DIRECTIONS:
**A.** List every person named in the mailing-list post below.
**B.** Copy out the stretch of the mailing-list post from "ARK> The real" through "compiled regular expression." word for word.

DOCUMENT SECTION:
---

[Python-Dev] type categories -- an example

Jeremy Hylton jeremy@alum.mit.edu
Mon, 19 Aug 2002 18:59:14 -0400

>>>>> "ARK" == Andrew Koenig <ark@research.att.com> writes:

  Jeremy> Hard to say.  I can read the code and see that the current
  Jeremy> implementation will always return objects of the same type.
  Jeremy> In fact, it's using type(sre_compile.compile("", 0))
  Jeremy> internally to represent that type.

  Jeremy> That's not a guarantee.  Perhaps Fredrik wants to reserve
  Jeremy> the right to change this in the future.  It's not unusual
  Jeremy> for Python modules to be under-specified in this way.

  ARK> The real point is that this is an example of why a uniform way
  ARK> of checking for such types would be nice.  I shouldn't have to
  ARK> read the source to figure out how to tell if something is a
  ARK> compiled regular expression.

Let's assume for the moment that the re module wants to define an
explicit type of compiled regular expression objects.  This seems a
sensible thing to do, and it already has such a type internally.

---

RECORDED DATA:

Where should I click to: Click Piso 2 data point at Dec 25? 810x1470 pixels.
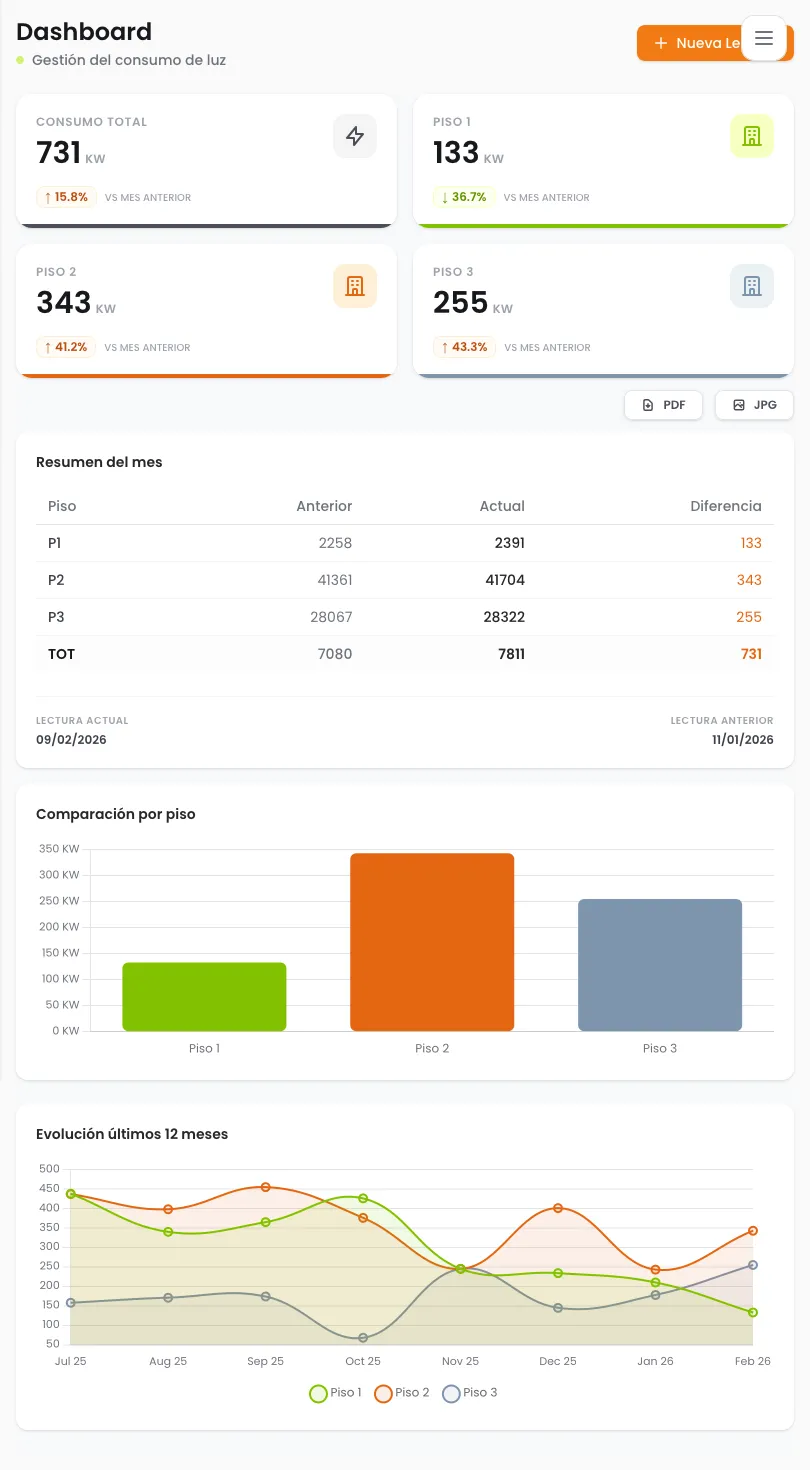click(558, 1208)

---

CORRECT ANSWERS:
**A.** Jeremy Hylton, Andrew Koenig, Fredrik

**B.**
ARK> The real point is that this is an example of why a uniform way
  ARK> of checking for such types would be nice.  I shouldn't have to
  ARK> read the source to figure out how to tell if something is a
  ARK> compiled regular expression.